In one opinion involving the regulation of beachfront property development, Justice Scalia acknowledged that property value-depleting regulations may not have been what the Framers had in mind when drafting the Fifth Amendment's Takings Clause, but he said that judicial recognition of such "regulatory takings" was part of our "constitutional culture." It is hard to imagine what kind of vituperativeness would have flowed from Justice Scalia's pen if any other Justice had resorted to such anti-originalist "idiocy" in a different context. Which just goes to show, as Sunstein has said, that many originalists are peddling nothing more than "a political program in legal dress."

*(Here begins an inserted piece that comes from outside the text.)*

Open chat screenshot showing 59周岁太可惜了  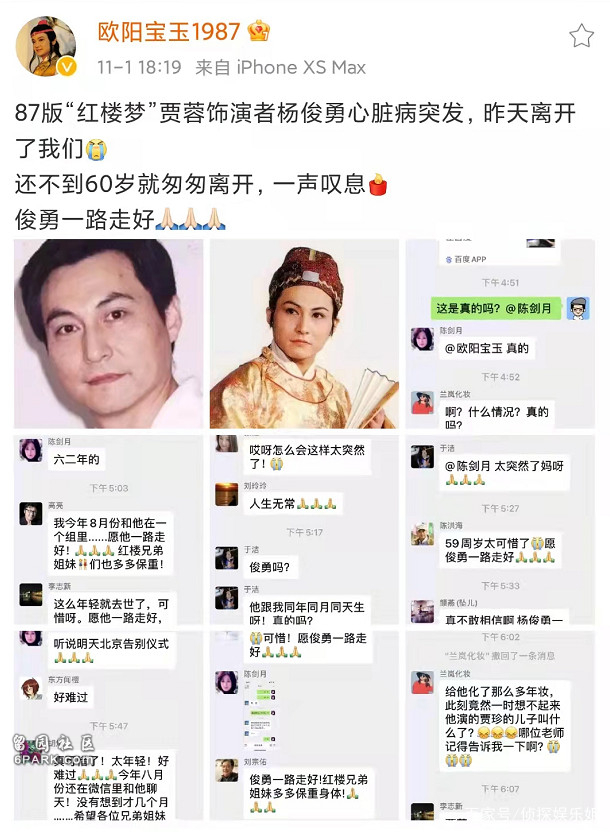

It must get tiresome for legal academics and judges to continue having to explain the injustices that originalism would produce, its methodological flaws, and the hypocrisy of many of its adherents. But maybe if Justice Scalia keeps calling legions of revered jurisprudential opponents "idiots," the media will begin to pick up on these things. And maybe then people will begin to understand the radicalism of President Bush's pledge to nominate Justices "in the mold of Scalia and Thomas."